=== Task requirements ===
[1] In the article about the soccer hooligan's death, which fan group did Francisco Javier Romero Taboada belong to?
[2] From the article about the soccer hooligan's death, reproduce the passage starting with "41 arrests over" and going on through "capital’s Manzanares River.", substituting "suspects" for "detainees".

=== Text segment ===
VIOLENCE IN SPORT

41 arrests over street fight that ended in death of soccer hooligan

Two of the detainees are believed to have beaten victim before he was thrown into river

Fans of Deportivo Coruña pay tribute to the man who died in the street fight.
Fans of Deportivo Coruña pay tribute to the man who died in the street fight.SANCHOFOTO / DIARIO AS

Forty-one people were arrested Tuesday morning for their alleged participation in a street fight between soccer hooligans that ended with the death of one man on November 30.

Among the detainees are two of the individuals who allegedly beat the victim.

Francisco Javier Romero Taboada, 43, died after taking part in a violent clash between radical followers of Deportivo de La Coruña (Galicia) and Atlético de Madrid, on the banks of the capital’s Manzanares River.

All of the detainees are members of Frente Atlético, the Madrid team’s hardcore fan section

After being beaten, Taboada – a member of Riazor Blues, Deportivo’s hardcore fan group — was thrown over the handrail and into the river, where he reportedly struggled to keep afloat for 20 minutes but went into cardiac arrest before he could be treated by an ambulance crew.

All of the detainees are members of Frente Atlético, the Madrid team’s hardcore fan section. The police raid took place simultaneously in Madrid, Ávila and Toledo, where officers were conducting numerous house searches, sources said.

=== Data under study ===
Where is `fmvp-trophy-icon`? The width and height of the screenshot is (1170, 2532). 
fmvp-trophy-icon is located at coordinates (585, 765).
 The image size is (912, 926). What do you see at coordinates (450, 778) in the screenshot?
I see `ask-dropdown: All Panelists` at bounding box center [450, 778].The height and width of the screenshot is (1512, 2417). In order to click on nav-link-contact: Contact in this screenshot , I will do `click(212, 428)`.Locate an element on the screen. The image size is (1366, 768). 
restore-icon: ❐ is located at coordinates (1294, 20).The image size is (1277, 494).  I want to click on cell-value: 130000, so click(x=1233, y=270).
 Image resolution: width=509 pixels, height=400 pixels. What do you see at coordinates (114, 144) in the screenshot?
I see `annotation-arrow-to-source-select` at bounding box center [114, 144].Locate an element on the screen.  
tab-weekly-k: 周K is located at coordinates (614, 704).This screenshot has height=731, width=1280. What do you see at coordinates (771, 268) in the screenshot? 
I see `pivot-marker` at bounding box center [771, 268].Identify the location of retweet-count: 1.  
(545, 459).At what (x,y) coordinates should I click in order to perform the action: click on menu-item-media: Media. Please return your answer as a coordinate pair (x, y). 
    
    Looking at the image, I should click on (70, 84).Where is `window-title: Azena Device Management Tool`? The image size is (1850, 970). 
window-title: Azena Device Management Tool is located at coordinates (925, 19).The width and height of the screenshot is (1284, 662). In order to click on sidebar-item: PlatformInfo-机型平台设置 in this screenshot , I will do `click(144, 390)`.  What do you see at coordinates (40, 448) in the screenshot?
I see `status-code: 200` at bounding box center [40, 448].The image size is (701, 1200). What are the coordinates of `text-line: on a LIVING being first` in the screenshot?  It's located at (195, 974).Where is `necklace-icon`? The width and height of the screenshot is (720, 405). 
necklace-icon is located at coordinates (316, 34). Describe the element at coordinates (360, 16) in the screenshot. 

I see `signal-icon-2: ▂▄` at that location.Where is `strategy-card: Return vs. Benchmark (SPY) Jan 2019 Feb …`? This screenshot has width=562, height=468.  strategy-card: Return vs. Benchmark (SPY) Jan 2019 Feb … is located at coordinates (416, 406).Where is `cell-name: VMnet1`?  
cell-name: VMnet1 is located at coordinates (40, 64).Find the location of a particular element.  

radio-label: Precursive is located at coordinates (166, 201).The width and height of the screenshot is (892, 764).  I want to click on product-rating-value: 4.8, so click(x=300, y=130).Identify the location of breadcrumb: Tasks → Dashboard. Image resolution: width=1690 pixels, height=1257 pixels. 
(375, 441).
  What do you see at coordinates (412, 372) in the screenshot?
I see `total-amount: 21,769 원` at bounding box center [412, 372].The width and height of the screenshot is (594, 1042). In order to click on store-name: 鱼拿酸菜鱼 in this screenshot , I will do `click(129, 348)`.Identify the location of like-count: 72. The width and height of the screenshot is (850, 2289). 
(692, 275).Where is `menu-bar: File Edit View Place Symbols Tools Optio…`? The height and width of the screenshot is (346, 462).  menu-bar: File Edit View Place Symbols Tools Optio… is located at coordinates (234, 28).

=== Exercise results ===
[1] Riazor Blues, Deportivo's hardcore fan group.

[2]
41 arrests over street fight that ended in death of soccer hooligan

Two of the suspects are believed to have beaten victim before he was thrown into river

Fans of Deportivo Coruña pay tribute to the man who died in the street fight.
Fans of Deportivo Coruña pay tribute to the man who died in the street fight.SANCHOFOTO / DIARIO AS

Forty-one people were arrested Tuesday morning for their alleged participation in a street fight between soccer hooligans that ended with the death of one man on November 30.

Among the suspects are two of the individuals who allegedly beat the victim.

Francisco Javier Romero Taboada, 43, died after taking part in a violent clash between radical followers of Deportivo de La Coruña (Galicia) and Atlético de Madrid, on the banks of the capital’s Manzanares River.